It’s not hard to see why NextEra Energy Partners (NYSE:NEP) is extremely attractive to dividend investors. The renewable energy company last declared a quarterly cash dividend of $0.905 per unit, kept unchanged from its prior distribution and $3.62 per share annualized for a 14% dividend yield. For some context, NEP’s 4-year average dividend yield stands at 5.7%. The yield was around 3% in the years preceding the pandemic. The current yield is extremely abnormal versus NEP’s historical range, reflecting well-formed fears over the sustainability of payouts against an outsized total debt position and a Fed funds rate that sits at a historical high. The fears come against NEP’s guidance to grow its distribution per common unit at a 5% to 8% range through at least 2026. The stock dipped after the recent raise. What gives?
Morgan Stanley on downgrading NEP to underweight with a $20 price target cited a risk that the distribution will be cut as a core overhang on the stock. Hence, this is not an investment for the risk-averse, but I’ve taken a position here with the Fed set to deliver back-to-back interest rate cuts from September against US macroeconomic data that is increasingly flashing red for a recession.
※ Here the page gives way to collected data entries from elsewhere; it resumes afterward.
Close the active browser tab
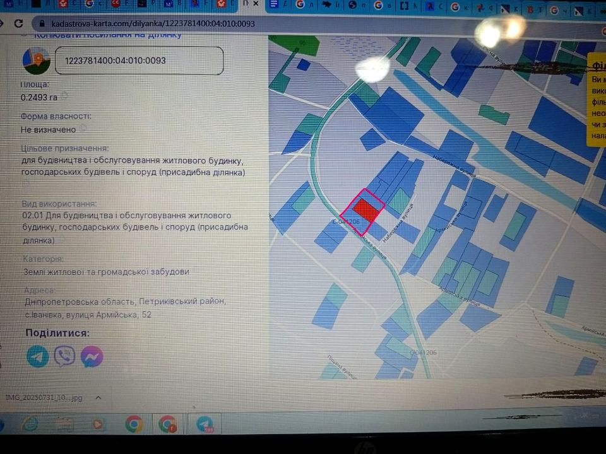 [255, 4]
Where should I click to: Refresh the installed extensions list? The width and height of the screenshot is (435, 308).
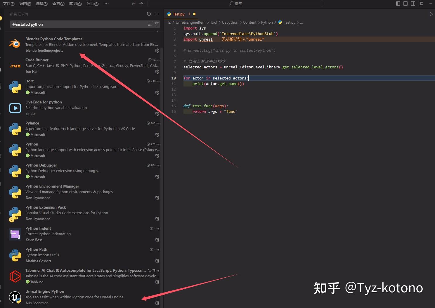(149, 14)
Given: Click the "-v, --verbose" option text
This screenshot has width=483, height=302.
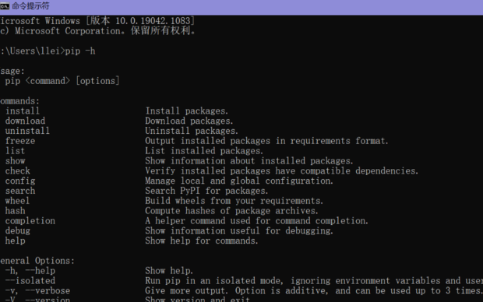Looking at the screenshot, I should pyautogui.click(x=37, y=290).
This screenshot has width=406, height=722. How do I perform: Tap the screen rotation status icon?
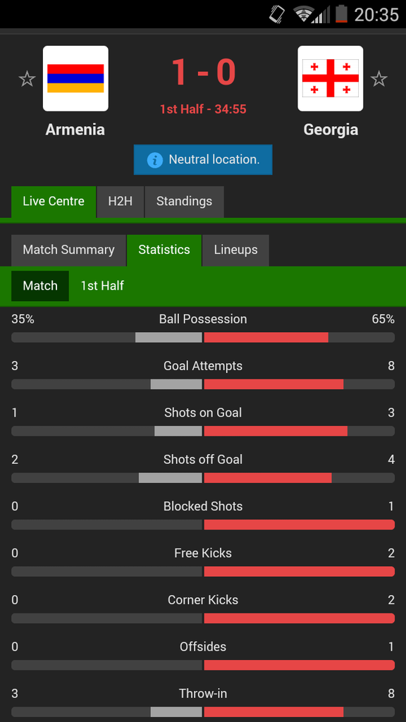[x=277, y=14]
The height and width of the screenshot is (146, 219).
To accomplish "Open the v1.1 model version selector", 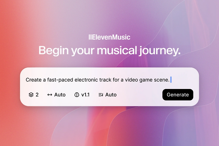I will pos(85,95).
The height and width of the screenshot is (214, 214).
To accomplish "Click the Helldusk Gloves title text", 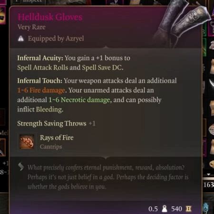I will tap(50, 17).
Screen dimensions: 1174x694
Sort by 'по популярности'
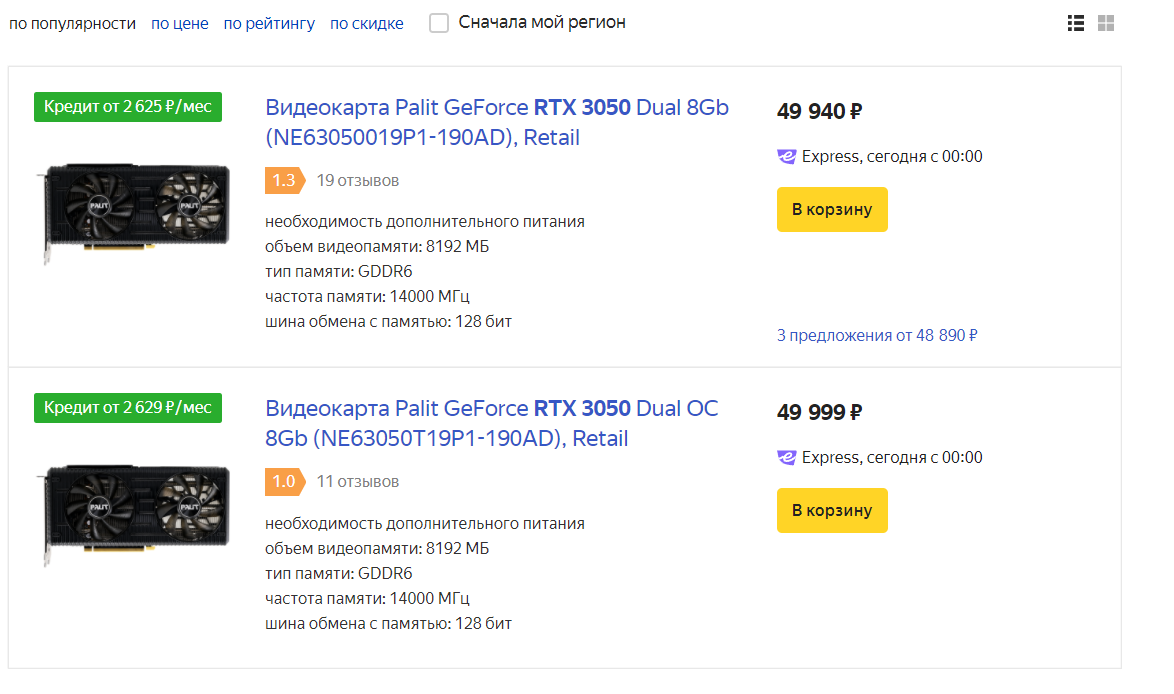pyautogui.click(x=72, y=23)
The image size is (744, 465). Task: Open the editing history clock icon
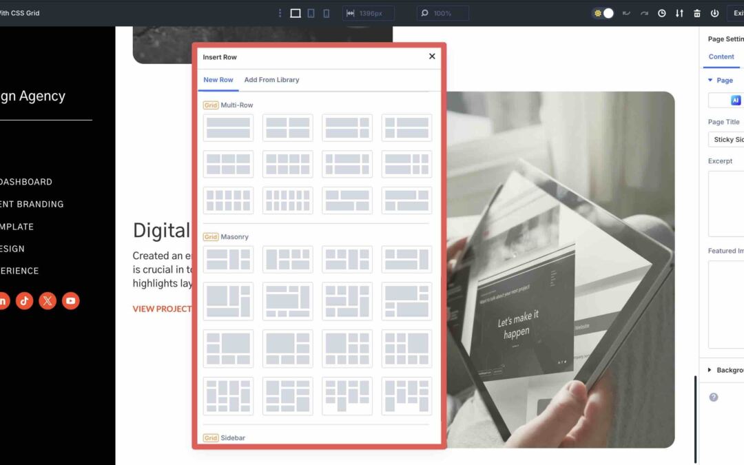coord(661,13)
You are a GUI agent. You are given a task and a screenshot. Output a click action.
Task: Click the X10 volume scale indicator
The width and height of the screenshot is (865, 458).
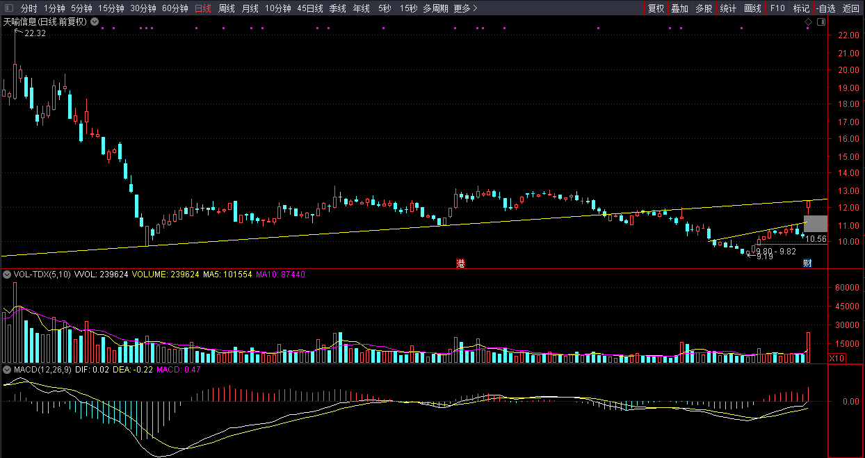click(x=836, y=358)
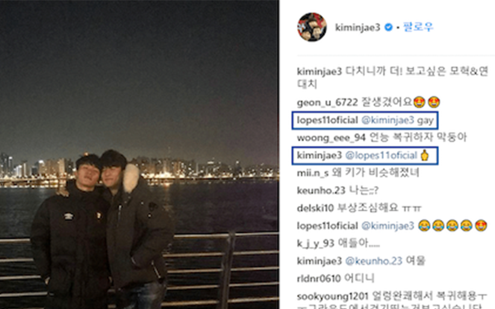Image resolution: width=495 pixels, height=309 pixels.
Task: Click the @kiminjae3 mention in the gay comment
Action: click(387, 120)
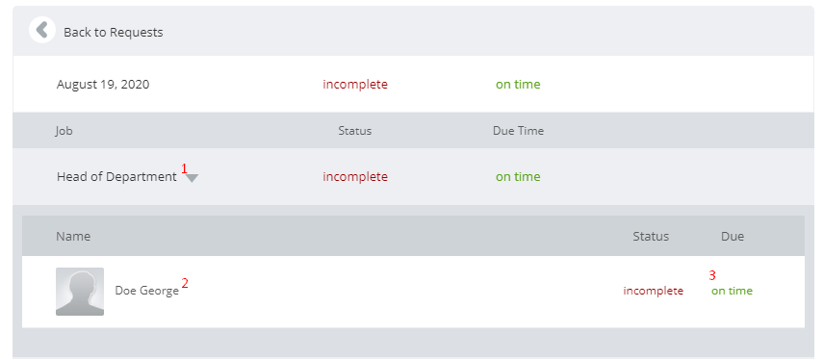Click Doe George's incomplete status
Viewport: 824px width, 359px height.
(654, 291)
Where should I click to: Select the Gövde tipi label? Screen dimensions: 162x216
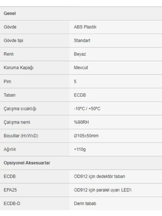14,41
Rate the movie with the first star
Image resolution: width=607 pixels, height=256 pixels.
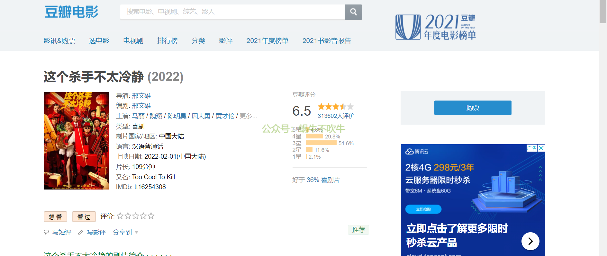[120, 216]
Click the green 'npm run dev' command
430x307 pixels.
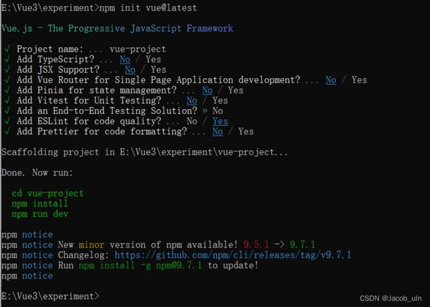(40, 214)

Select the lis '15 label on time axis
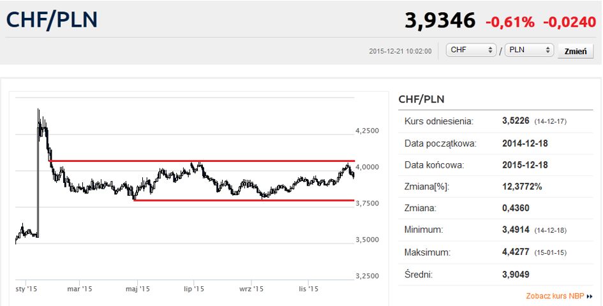click(x=309, y=289)
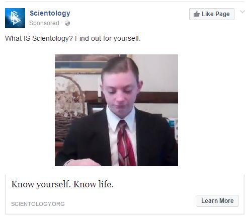
Task: Visit the SCIENTOLOGY.ORG link
Action: [38, 204]
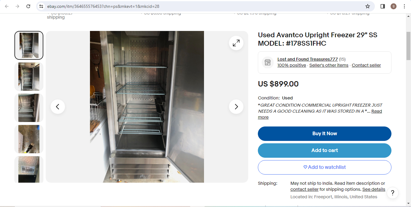Click the browser reload icon

coord(28,6)
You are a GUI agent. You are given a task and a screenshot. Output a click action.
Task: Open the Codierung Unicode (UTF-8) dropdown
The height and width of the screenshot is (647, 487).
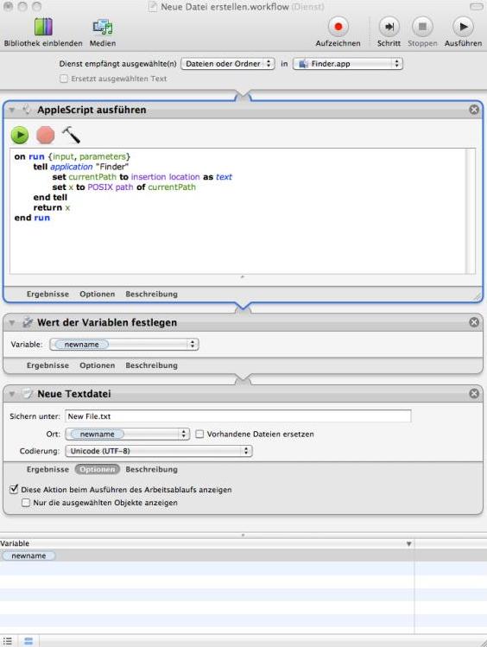[x=159, y=451]
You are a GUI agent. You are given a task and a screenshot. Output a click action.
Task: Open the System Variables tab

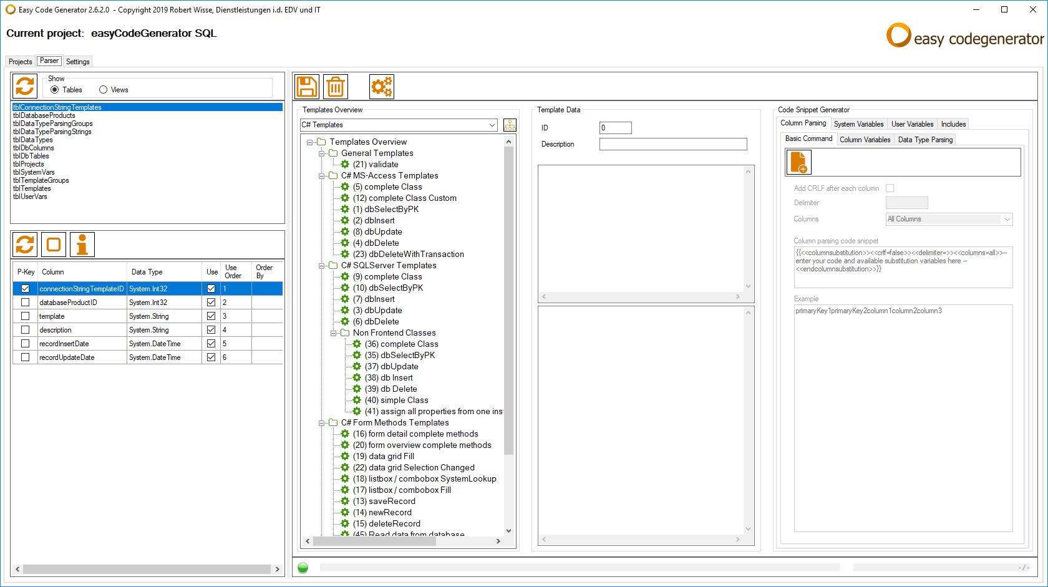(858, 124)
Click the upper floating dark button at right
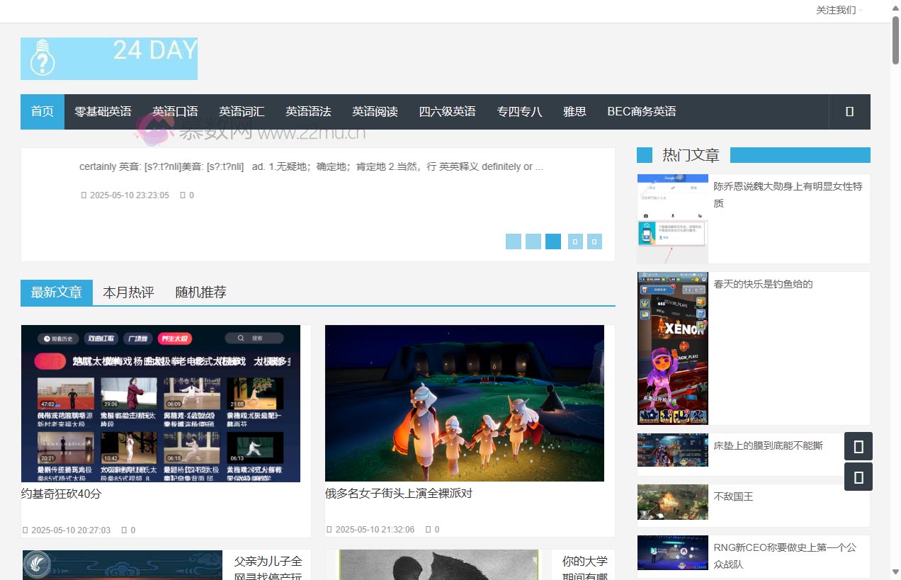Screen dimensions: 901x580 tap(858, 446)
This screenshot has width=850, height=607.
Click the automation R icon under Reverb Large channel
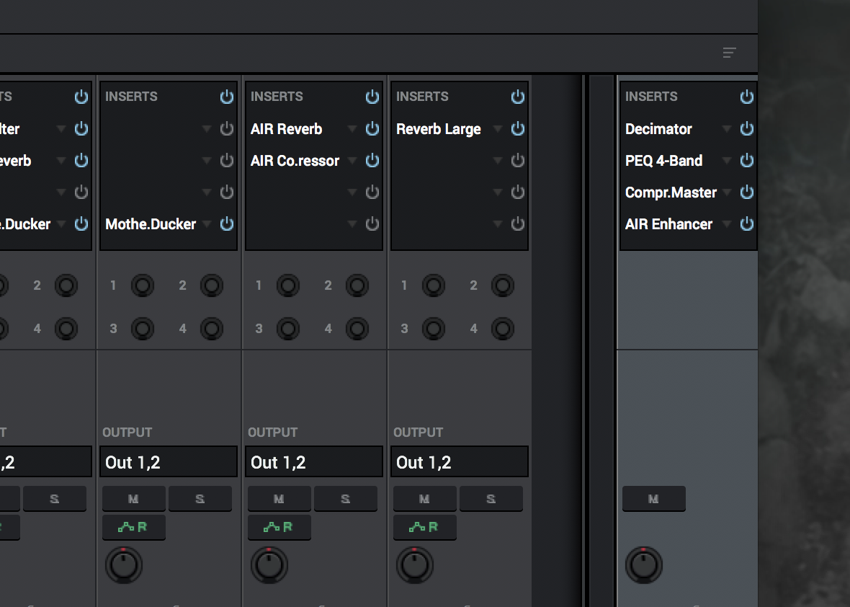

The debate around this has now shifted to whether or not the Fed will need a deeper 50 basis point cut, with the CME FedWatch Tool placing the probability of this at 22%. NEP’s dividend could be saved from a cut against this new upcoming zeitgeist that will disproportionately benefit companies with large floating rate debt. I last covered NEP last year in November.
Is The dividend Safe?
NEP’s fiscal 2024 second-quarter earnings saw the company bring in operating revenue of $360 million, up 22.9% over its year-ago comp but missing analyst consensus by $800,000. Critically, NEP generated an adjusted EBITDA of $560 million with cash available for distribution (“CAFD”) of $220 million. This was up 10% year-over-year. NEP has stated it won’t need an acquisition in 2024 to meet its 6% limited partner distribution growth target.
The company had 93.4 million common units outstanding at the end of its second quarter, placing its CAFD at around $2.35 per common unit for the second quarter. CAFD varies per quarter but CAFD generation during the second quarter was robust with NEP ending the quarter with total cash and cash equivalents of $281 million, down from $587 million a year ago but up $36 million sequentially from the first quarter. This is set against total debt of $5.77 billion.
NEP’s total debt balance drove an interest expense of $54 million for the quarter, up from $12 million a year ago. This forms the core headwind for NEP, with the renewable company set to face increased interest payments as it refinances maturing debt against a Fed funds rate that remains at a 23-year high of 5.25% to 5.50%.
However, NEP has already guided its distribution to shareholders to see growth for the next two fiscal years until the end of 2026. The company also held liquidity of $3.41 billion at the end of the second quarter, with the bulk of this constituted from a $2.5 billion revolving credit facility.
Expectations Of NEP’s Future As Fed Rate Cuts Kick Off From September
NEP’s full-year 2024 guidance has CAFD at $730 million to $820 million, up from CAFD of $689 million in 2023. The midpoint of the 2024 guidance range at $775 million would represent CAFD growth of 12.5% on a year-over-year basis. While NEP’s cost of capital forms its core headwind, the company has stressed repeatedly that it’s set to grow the dividend through 2026 at a minimum. NEP’s management overlaps with NextEra Energy (NEE), the largest utility in the USA by market cap. If you don’t believe their guidance, then NEP is clearly not a buy.
Investor confidence in NEP’s ability to maintain the dividend is low, this negative spectrum will shift to the betterment of current unitholders once the Fed starts cutting rates. This forms the most salient catalyst for the company’s common unit, as it could boost the 2024 CAFD guidance, also improving underlying dividend coverage. NEP offers a significant risk profile and should be out of the portfolio of the more risk-averse investors. To be clear, the market has not assigned a 14% yield to a company that was once priced at a 3% yield for no reason. NEP faces material risks, and a potential salvo from the Fed could still be deferred or not come at the intensity required to salvage NEP’s balance sheet. I’m taking on the risk here through with NEP rated as a hold.